Technology and Infrastructure Investment
Many companies spend heavily on software, servers, cybersecurity, apps, websites, payment systems, and system maintenance. These expenses don’t reduce net sales, but they reduce profit.
Loan Interest and Debt Repayment
Loan interest is the cost of borrowing money, while debt repayment is the process of paying back the original borrowed amount (principal) plus that interest over a set period. If a business borrowed money to expand operations, the interest paid on those loans comes out of profit, not net sales.
Taxes and Government Charges
Taxes are compulsory financial contributions levied by a government to fund general public services and operations, and government charges (such as fees, levies, duties, and rates) are payments for specific services, privileges, or regulatory purposes. Corporate taxes, nonrecoverable VAT, levies, regulatory fees, and compliance costs are all paid after net sales are recorded.
Wastage, Losses, Theft, and Inefficiencies
Wastage, losses, theft, and inefficiencies are key contributors to "shrinkage," defined as the discrepancy between actual inventory and recorded inventory. These issues result in significant financial losses, strain on resources, increased operational costs, and negative environmental and societal impacts across various industries. In fact, expired goods, damaged products, employee theft, operational mistakes, or system inefficiencies all reduce what a company finally earns.
Reinvestment and Long-Term Strategy
Reinvestment and long-term strategy are also part of the factor influencing why the profit of a company is low despite reporting high net sales. They are fundamentally linked concepts in both business and personal finance that focus on deferring immediate gratification to foster sustained, exponential growth through the power of compounding.
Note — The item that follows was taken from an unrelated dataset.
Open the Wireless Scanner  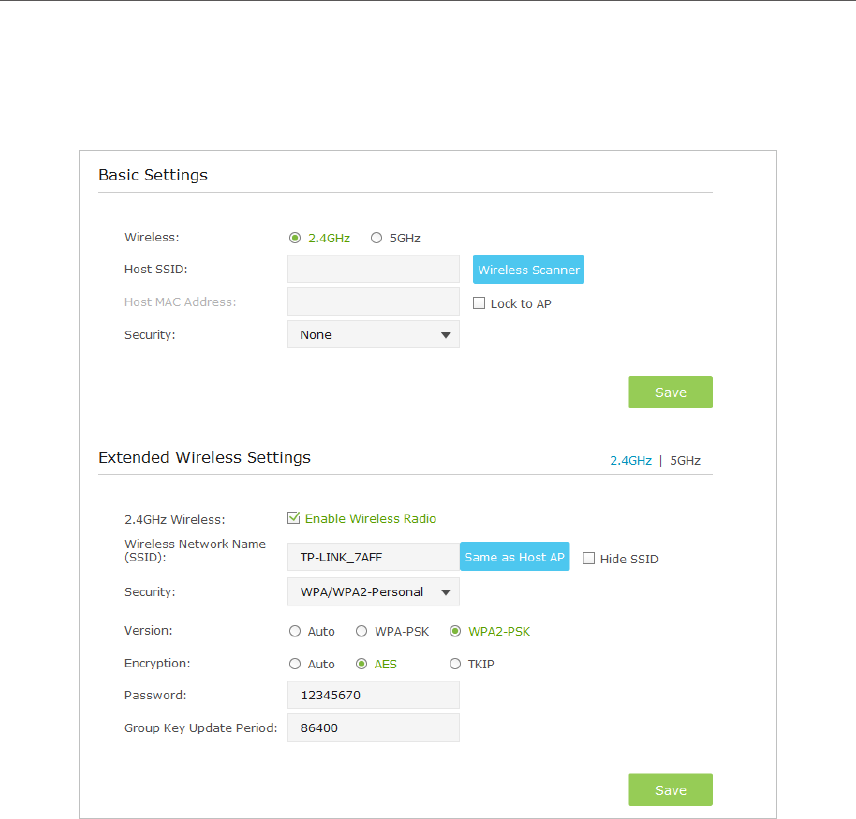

Some companies choose to reinvest earnings into expansion, new stores, better pricing, or customer benefits instead of showing high profit. This makes the business stronger in the long run but keeps short-term profit low.
Final Notes
Cost of goods sold (COGS), thin profit margins, high operating expenses, logistics and distribution costs, marketing and customer acquisition costs, technology and infrastructure investment, loan interest and debt repayment, taxes and government charges, wastage, losses, theft, and inefficiencies, and reinvestment and long-term strategy are the major reasons a company's profit can be low even when net sales are high. It is important to note that net sales are calculated after removing sales-related deductions only, such as discounts, returns, and refunds, but they do not account for operating and business expenses, which is why high net sales do not automatically translate into high profit.